*** Exercise inputs

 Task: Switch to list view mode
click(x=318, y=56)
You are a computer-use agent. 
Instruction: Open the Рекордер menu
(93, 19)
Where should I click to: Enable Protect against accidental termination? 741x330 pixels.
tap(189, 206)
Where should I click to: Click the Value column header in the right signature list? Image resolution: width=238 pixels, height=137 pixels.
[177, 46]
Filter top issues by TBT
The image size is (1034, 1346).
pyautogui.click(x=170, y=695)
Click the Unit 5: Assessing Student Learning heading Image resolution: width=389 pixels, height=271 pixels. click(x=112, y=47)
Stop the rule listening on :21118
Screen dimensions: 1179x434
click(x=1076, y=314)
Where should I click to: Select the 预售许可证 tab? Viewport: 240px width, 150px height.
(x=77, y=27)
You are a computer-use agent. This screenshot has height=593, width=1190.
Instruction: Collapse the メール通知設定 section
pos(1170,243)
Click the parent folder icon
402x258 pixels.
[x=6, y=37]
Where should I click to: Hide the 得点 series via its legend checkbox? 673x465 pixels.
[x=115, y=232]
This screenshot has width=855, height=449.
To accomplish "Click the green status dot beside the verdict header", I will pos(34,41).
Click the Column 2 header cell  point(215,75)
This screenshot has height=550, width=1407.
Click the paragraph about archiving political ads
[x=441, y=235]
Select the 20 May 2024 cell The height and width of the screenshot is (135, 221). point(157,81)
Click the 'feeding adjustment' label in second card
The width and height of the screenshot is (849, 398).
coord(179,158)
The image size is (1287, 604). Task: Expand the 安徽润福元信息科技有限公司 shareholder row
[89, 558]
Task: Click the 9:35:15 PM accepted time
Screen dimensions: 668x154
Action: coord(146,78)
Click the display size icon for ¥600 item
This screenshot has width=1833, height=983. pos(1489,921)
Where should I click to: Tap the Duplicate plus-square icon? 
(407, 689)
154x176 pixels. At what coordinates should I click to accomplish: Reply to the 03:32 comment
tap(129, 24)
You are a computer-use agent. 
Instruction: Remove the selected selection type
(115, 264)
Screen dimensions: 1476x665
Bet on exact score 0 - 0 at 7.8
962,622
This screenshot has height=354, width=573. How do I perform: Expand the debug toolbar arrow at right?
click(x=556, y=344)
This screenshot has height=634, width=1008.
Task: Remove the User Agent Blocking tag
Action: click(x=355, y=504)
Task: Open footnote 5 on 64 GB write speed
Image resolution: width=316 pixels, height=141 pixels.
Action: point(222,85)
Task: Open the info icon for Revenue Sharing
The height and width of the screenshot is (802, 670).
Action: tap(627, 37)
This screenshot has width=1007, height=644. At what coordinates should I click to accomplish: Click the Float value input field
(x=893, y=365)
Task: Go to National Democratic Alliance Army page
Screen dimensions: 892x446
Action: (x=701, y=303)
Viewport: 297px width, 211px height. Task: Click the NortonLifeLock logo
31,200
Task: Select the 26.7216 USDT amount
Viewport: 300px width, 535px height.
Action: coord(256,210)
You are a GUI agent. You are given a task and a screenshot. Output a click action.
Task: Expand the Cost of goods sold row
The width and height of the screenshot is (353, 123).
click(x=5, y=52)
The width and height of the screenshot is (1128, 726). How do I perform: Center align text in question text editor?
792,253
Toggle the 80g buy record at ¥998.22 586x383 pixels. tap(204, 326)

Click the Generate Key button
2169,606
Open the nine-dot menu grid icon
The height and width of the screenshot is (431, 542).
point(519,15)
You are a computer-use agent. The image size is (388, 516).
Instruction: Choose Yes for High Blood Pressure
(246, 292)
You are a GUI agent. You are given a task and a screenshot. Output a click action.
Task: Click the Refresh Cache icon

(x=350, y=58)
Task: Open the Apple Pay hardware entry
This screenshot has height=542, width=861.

******

About this task: Put down all the data once more, exactly as it appears above.

Written solution:
 Task: Switch to list view mode
click(x=318, y=56)
You are a computer-use agent. 
Instruction: Open the Рекордер menu
(93, 19)
Where should I click to: Enable Protect against accidental termination? 741x330 pixels.
tap(189, 206)
Where should I click to: Click the Value column header in the right signature list? Image resolution: width=238 pixels, height=137 pixels.
[177, 46]
Filter top issues by TBT
The image size is (1034, 1346).
pyautogui.click(x=170, y=695)
Click the Unit 5: Assessing Student Learning heading Image resolution: width=389 pixels, height=271 pixels. click(x=112, y=47)
Stop the rule listening on :21118
Screen dimensions: 1179x434
click(x=1076, y=314)
Where should I click to: Select the 预售许可证 tab? Viewport: 240px width, 150px height.
(x=77, y=27)
You are a computer-use agent. This screenshot has height=593, width=1190.
Instruction: Collapse the メール通知設定 section
pos(1170,243)
Click the parent folder icon
402x258 pixels.
[x=6, y=37]
Where should I click to: Hide the 得点 series via its legend checkbox? 673x465 pixels.
[x=115, y=232]
This screenshot has width=855, height=449.
To accomplish "Click the green status dot beside the verdict header", I will pos(34,41).
Click the Column 2 header cell  point(215,75)
This screenshot has height=550, width=1407.
Click the paragraph about archiving political ads
[x=441, y=235]
Select the 20 May 2024 cell The height and width of the screenshot is (135, 221). point(157,81)
Click the 'feeding adjustment' label in second card
The width and height of the screenshot is (849, 398).
coord(179,158)
The image size is (1287, 604). Task: Expand the 安徽润福元信息科技有限公司 shareholder row
[89, 558]
Task: Click the 9:35:15 PM accepted time
Screen dimensions: 668x154
Action: coord(146,78)
Click the display size icon for ¥600 item
This screenshot has width=1833, height=983. pos(1489,921)
Where should I click to: Tap the Duplicate plus-square icon? 
(407, 689)
154x176 pixels. At what coordinates should I click to accomplish: Reply to the 03:32 comment
tap(129, 24)
You are a computer-use agent. 
Instruction: Remove the selected selection type
(115, 264)
Screen dimensions: 1476x665
Bet on exact score 0 - 0 at 7.8
962,622
This screenshot has height=354, width=573. How do I perform: Expand the debug toolbar arrow at right?
click(x=556, y=344)
This screenshot has height=634, width=1008.
Task: Remove the User Agent Blocking tag
Action: click(x=355, y=504)
Task: Open footnote 5 on 64 GB write speed
Image resolution: width=316 pixels, height=141 pixels.
Action: point(222,85)
Task: Open the info icon for Revenue Sharing
The height and width of the screenshot is (802, 670).
Action: tap(627, 37)
This screenshot has width=1007, height=644. At what coordinates should I click to accomplish: Click the Float value input field
(x=893, y=365)
Task: Go to National Democratic Alliance Army page
Screen dimensions: 892x446
Action: (x=701, y=303)
Viewport: 297px width, 211px height. Task: Click the NortonLifeLock logo
31,200
Task: Select the 26.7216 USDT amount
Viewport: 300px width, 535px height.
Action: coord(256,210)
You are a GUI agent. You are given a task and a screenshot. Output a click action.
Task: Expand the Cost of goods sold row
The width and height of the screenshot is (353, 123).
click(x=5, y=52)
The width and height of the screenshot is (1128, 726). How do I perform: Center align text in question text editor?
792,253
Toggle the 80g buy record at ¥998.22 586x383 pixels. tap(204, 326)

Click the Generate Key button
2169,606
Open the nine-dot menu grid icon
The height and width of the screenshot is (431, 542).
point(519,15)
You are a computer-use agent. The image size is (388, 516).
Instruction: Choose Yes for High Blood Pressure
(246, 292)
You are a GUI agent. You are given a task and a screenshot. Output a click action.
Task: Click the Refresh Cache icon

(x=350, y=58)
Task: Open the Apple Pay hardware entry
This screenshot has height=542, width=861.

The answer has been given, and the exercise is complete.